QUOTED PASSAGE
■ ■ ■
The MHS Review 401, VOL. 12, NO.5 • 1988

by David M. Greene

 

Even though I know all there is to be known about the stuff whereof I write in these pages, I am basically a modest guy and make it a point to glance over the notes submitted with it. Thus it was that the other evening, preparatory to settling in with these recordings, I sat down (actual­ly I wallowed on the bed) to read the liner notes submitted in xeroxed typescript. Now to be sure I see the names of per­formers on the worksheets, but until I get down to the actual business of listening, I must confess that I don't pay much atten­tion. Hence all that "Aulos Ensemble" con­veyed to me was that it was one of those Old Music outfits that MHS records from time to time.


But I had not got very far into the notes when I found myself saying, "By golly, these are good!" As I went on a bit further, I said, "This must be Richard Taruskin, because no one else is this good.'' Then I remembered that Mr. Taruskin is the mov­ing spirit behind Aulos. Taruskin also writes for an ambitious but struggling review called Opus (not after the penguin in "Bloom County"). Opus is a refuge for some of the best record reviewers and music writers in this benighted nation. But I have to say that when it arrives in the mail, I automatically seek out Taruskin first. How refreshing to find someone who is not only authoritative, but who ex­presses himself with real style and who avoids the usual blather.
■ ■ ■
SUPPLIED INFORMATION
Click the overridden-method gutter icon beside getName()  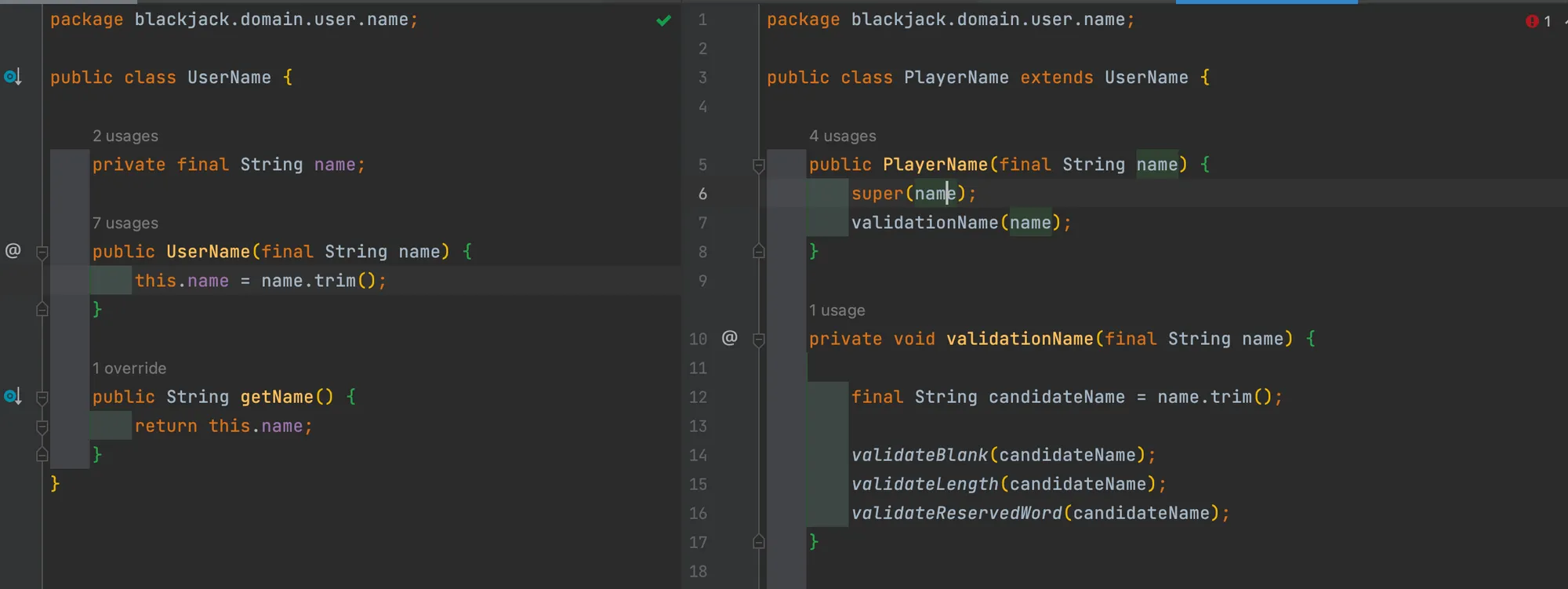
■ ■ ■
TASK INSTRUCTIONS
Pick up the MHS Review column on the Aulos Ensemble liner notes after its last sentence and carry it on.

EXERCISE OUTPUT
Aulos has given us previously some generous helpings of Telemann and Handel; now they offer us Bach. Consider­ing the amount of attention that is given him lately, you will be wondering why. As you will see from the facing page, the two compact discs/cassettes/records are oc­cupied by a number of miscellaneous sonatas, which, if you're a Bach nut, you probably already have in spades.


Well, first of all there's the matter of Authentic Performance Practice. The Aulos people have the instruments and they have the techniques (as they believe them to be). They, to coin a phrase, go for baroque. They, as the notes to one of their earlier records say, have "been spreading the word.'' So if you want your Bach as Bach supposedly heard it, here 'tis (sort of: see below). (If you want to duplicate the con­ditions under which Bach heard it, turn off your central heating, your water, and your electricity for starters.)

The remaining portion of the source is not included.